The Harper government’s preoccupation with message control has earned several federal departments a failing grade for communication.

report released Wednesday by researchers at Simon Fraser University and the non-profit group Evidence for Democracy gives the best mark – a B – to National Defence while the Canadian Space Agency, Public Works and Government Services, Industry Canada, and Natural Resources Canada all received an F.

“I was very surprised to see the department of National Defence score so high,” says Arne Mooers, a biodiversity professor at Simon Fraser University and adviser on the report that says several other departments could learn from the military’s direct approach.

The report assessed the media policies in 16 federal departments and found most of them seriously deficient.

“Overwhelmingly, current media policies do not effectively support open communication between federal scientists and the media,” says the report, that points to the importance of scientists being able to share information and expertise on everything from drug safety to climate change.

“When federal scientists are prevented from communicating their work, it denies the public access to vital information required for informed decisions,” it says. “Perhaps more pressing, however, is the fact that when the public cannot access this information, it is increasingly difficult to determine whether government decisions are being supported by the best available science.”

Canadian Space Agency

The report calls for the government to adopt policies more in-line with those in the U.S., where government scientists can – and often do – pick up the phone and answer journalists’ questions without first having to ask for permission and approval.

“These are the experts, and the public needs access to these experts to discuss the issues of the day,” says Mooers, noting that federal scientists are professionals who can and should be trusted to field queries about their work. “I see no reason why that shouldn’t happen here, just as it happens in the United States.”

He and his colleagues at Evidence for Democracy (E4D), a non-profit promoting evidence-based public policy, decided to compare the departments’ policies because of concern and controversy over the federal government’s restrictive media policies that have been silencing  federal scientists. Postmedia News and other media have documented several cases where federal scientists have not been permitted to discuss their studies on prehistoric floods, salmon health and Arctic ozone.

Environment Canada scientist

The government has repeatedly said it is “not muzzling” or silencing scientists but the federal information commissioner has launched a formal investigation into a complaint filed by Democracy Watch and the Environmental Law Centre at the University of Victoria that the government has been obstructing “the right of the media – and through them, the Canadian public – to timely access to government scientists.” That report is expected in coming months.

Katie Gibbs, executive director of E4D and co-author of Wednesday’s report, says that even the government’s  media policies and guidelines proved hard to get a hold of with the researchers filing access-to-information requests to obtain the documents from all but two of the 16 departments.

The documents show many departments, such as Environment Canada and Fisheries and Oceans Canada, now require scientists to obtain approval from media relations officers before they can speak with journalists. At the Canadian Food Inspection Agency and Public Works, the media guidelines go even farther stipulating that media officers monitor interviews and “intervene when need be,” says the CFIA guideline.

Can scientists speak?

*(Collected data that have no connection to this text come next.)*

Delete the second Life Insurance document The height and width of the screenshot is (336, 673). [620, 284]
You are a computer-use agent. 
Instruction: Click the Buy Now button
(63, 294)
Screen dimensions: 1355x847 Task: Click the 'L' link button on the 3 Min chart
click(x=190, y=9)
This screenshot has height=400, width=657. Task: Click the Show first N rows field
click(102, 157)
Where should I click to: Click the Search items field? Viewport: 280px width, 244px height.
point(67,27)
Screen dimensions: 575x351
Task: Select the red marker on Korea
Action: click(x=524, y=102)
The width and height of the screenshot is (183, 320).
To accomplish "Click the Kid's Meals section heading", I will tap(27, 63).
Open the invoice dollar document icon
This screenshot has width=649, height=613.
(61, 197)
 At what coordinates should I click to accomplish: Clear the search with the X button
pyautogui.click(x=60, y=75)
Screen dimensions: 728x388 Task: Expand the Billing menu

A new report auditing 16 different federal bodies gives them an average grade of C for their openness and transparency on communicating scientific findings to the public.

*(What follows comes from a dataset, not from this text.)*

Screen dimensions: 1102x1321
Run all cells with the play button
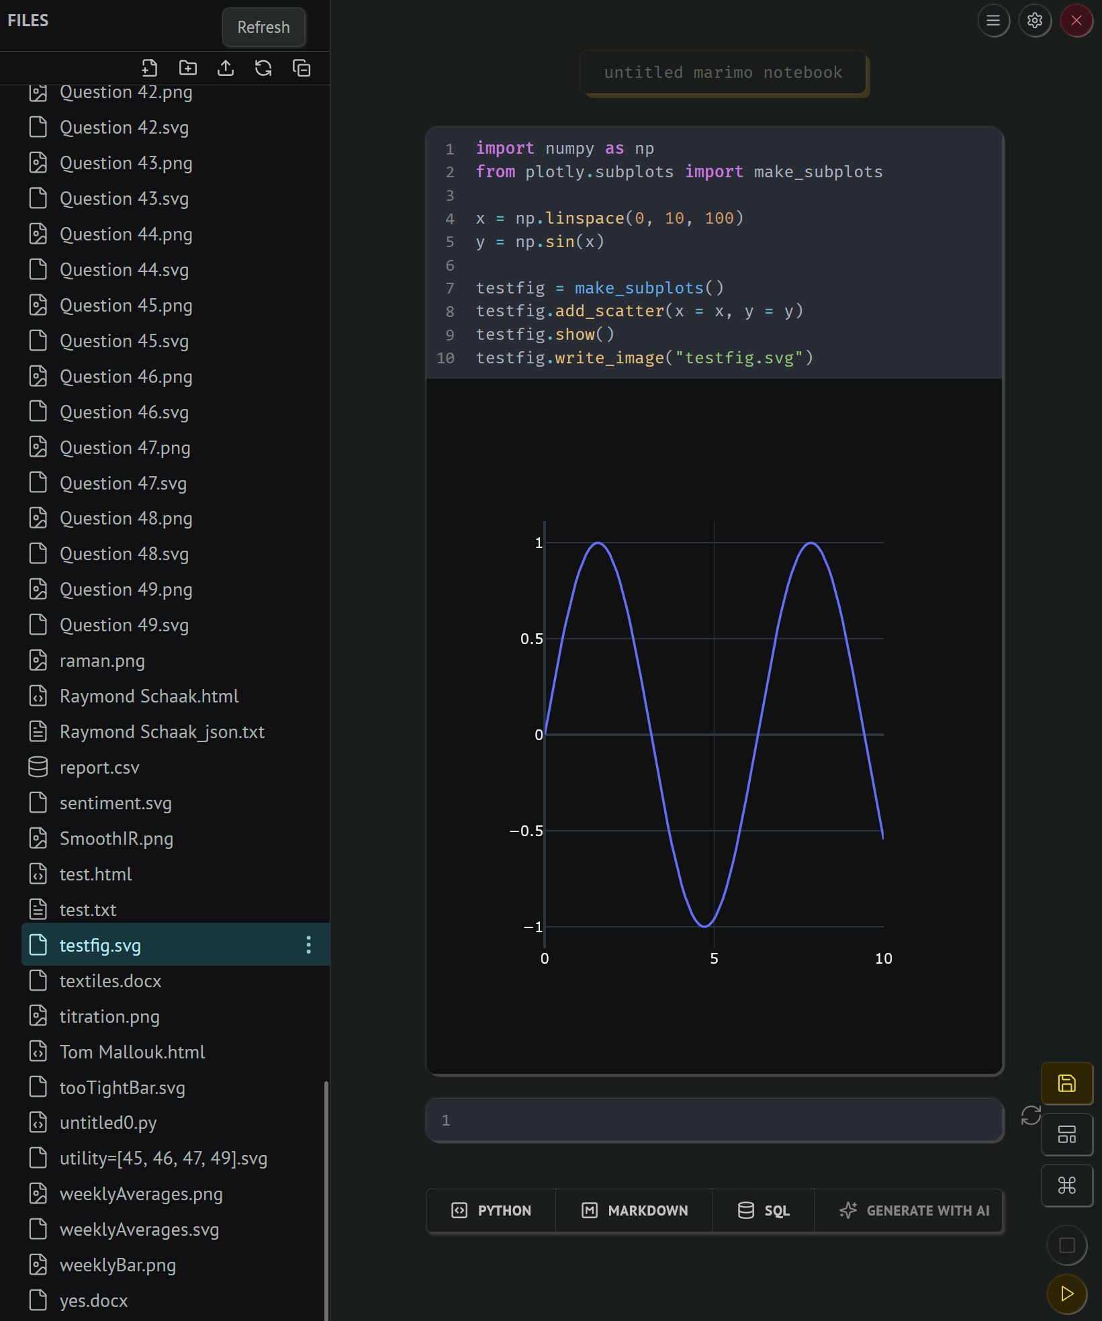pos(1066,1293)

At Natural Resources Canada, the report says the media guidelines “emphasize message control and place restrictions on who may interact with the media. Media relations will develop messages together with the spokesperson and communications managers; approval is then required from the Minister’s Director of Communications and, in some cases, from the Privy Council Office,” an arm of the prime minister’s office.

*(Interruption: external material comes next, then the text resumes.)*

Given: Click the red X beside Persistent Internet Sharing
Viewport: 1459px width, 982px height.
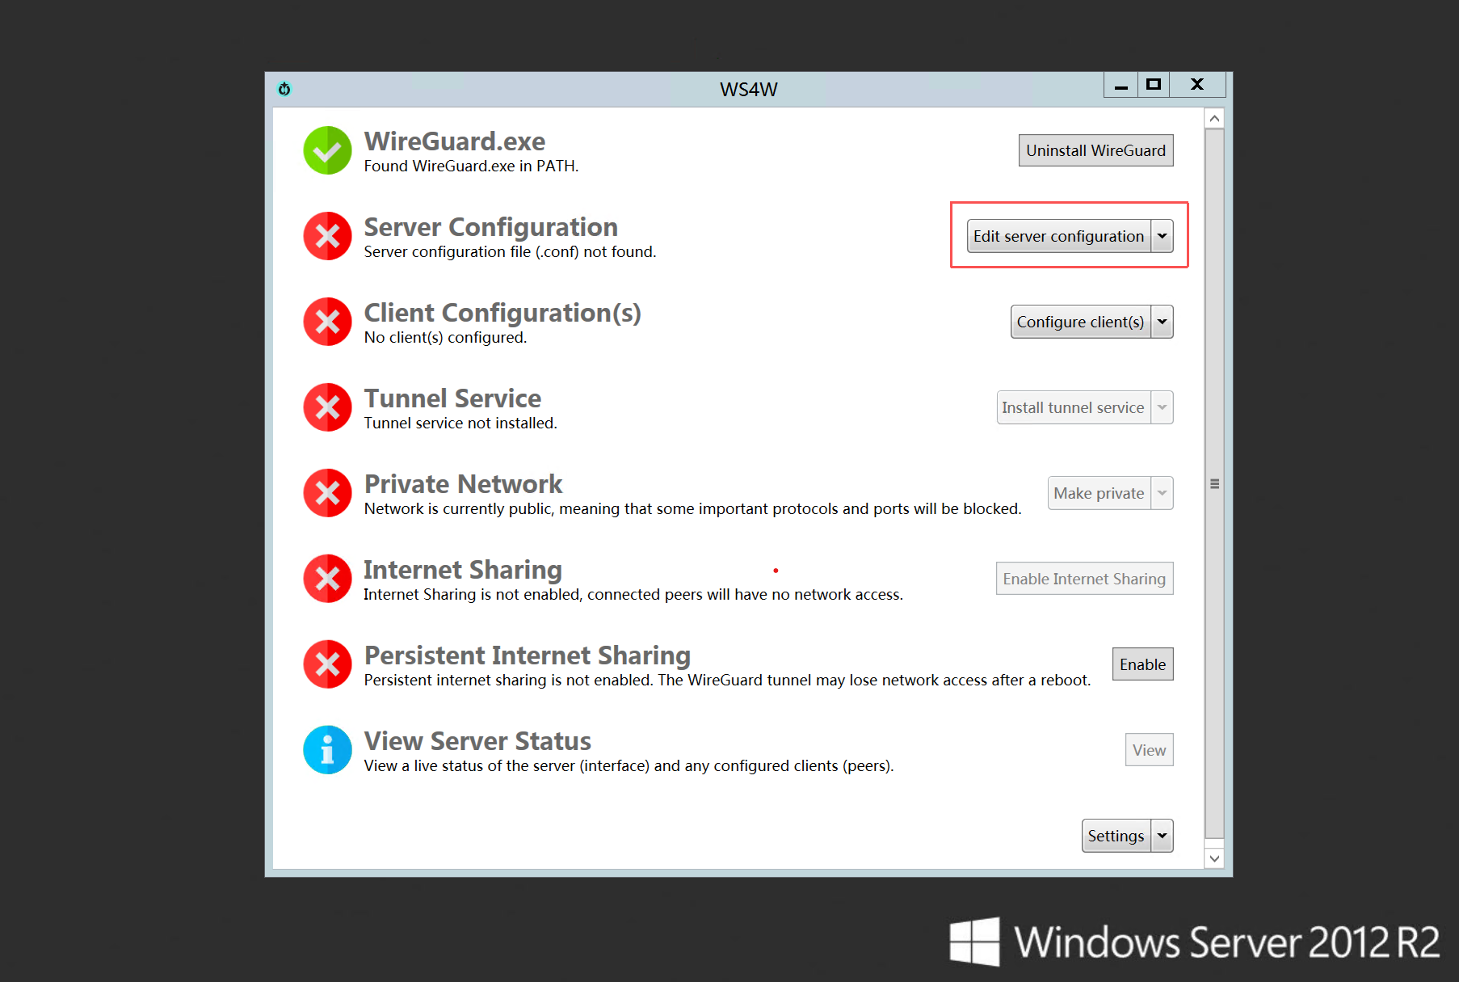Looking at the screenshot, I should pyautogui.click(x=327, y=664).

“Only the department of National Defence does not require that scientists get preapproval before connecting with media,” says the report.

The report says none of the policies examined include “explicit provisions for scientists to have the final review of the scientific content of media products that make use of their research, something which is necessary to ensure their work is accurately communicated.” And it says most of the policies do not offer enough protection for scientists’ right to free speech, or for whistleblowers.